### Task requirements
Repeat exactly, please, the opening lines of the data below, through and including the line where "768x575 pixels." sits.

### Data entries
►

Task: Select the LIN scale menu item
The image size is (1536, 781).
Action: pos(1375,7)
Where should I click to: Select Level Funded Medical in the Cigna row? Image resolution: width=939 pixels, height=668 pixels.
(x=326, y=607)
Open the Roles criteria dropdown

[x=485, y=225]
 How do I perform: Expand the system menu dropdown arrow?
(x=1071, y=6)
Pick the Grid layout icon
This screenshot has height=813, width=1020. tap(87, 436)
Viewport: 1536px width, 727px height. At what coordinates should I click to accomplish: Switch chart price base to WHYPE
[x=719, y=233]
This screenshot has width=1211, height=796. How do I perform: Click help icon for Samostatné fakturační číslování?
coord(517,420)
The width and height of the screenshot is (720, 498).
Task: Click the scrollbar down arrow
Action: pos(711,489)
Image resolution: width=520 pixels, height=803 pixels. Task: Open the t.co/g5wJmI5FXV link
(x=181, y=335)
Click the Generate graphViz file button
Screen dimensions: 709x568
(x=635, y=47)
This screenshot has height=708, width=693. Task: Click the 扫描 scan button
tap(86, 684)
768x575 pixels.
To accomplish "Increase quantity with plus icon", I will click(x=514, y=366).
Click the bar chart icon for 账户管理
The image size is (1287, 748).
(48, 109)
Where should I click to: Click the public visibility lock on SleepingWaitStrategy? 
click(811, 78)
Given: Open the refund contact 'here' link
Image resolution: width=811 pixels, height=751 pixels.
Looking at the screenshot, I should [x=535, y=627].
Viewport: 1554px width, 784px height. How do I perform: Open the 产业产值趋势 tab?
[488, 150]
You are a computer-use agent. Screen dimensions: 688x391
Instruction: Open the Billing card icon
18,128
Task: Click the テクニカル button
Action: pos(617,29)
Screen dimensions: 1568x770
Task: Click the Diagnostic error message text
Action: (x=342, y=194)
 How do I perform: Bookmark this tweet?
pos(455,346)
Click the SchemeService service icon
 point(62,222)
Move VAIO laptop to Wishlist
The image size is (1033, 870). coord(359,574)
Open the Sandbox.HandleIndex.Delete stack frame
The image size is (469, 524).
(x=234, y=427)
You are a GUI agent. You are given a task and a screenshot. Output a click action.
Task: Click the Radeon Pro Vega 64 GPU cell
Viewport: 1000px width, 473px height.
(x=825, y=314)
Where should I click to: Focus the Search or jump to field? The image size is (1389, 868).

◄

### Result
Task: Select the LIN scale menu item
The image size is (1536, 781).
Action: pos(1375,7)
Where should I click to: Select Level Funded Medical in the Cigna row? Image resolution: width=939 pixels, height=668 pixels.
(x=326, y=607)
Open the Roles criteria dropdown

[x=485, y=225]
 How do I perform: Expand the system menu dropdown arrow?
(x=1071, y=6)
Pick the Grid layout icon
This screenshot has height=813, width=1020. tap(87, 436)
Viewport: 1536px width, 727px height. At what coordinates should I click to accomplish: Switch chart price base to WHYPE
[x=719, y=233]
This screenshot has width=1211, height=796. How do I perform: Click help icon for Samostatné fakturační číslování?
coord(517,420)
The width and height of the screenshot is (720, 498).
Task: Click the scrollbar down arrow
Action: pos(711,489)
Image resolution: width=520 pixels, height=803 pixels. Task: Open the t.co/g5wJmI5FXV link
(x=181, y=335)
Click the Generate graphViz file button
Screen dimensions: 709x568
(x=635, y=47)
This screenshot has height=708, width=693. Task: Click the 扫描 scan button
tap(86, 684)
768x575 pixels.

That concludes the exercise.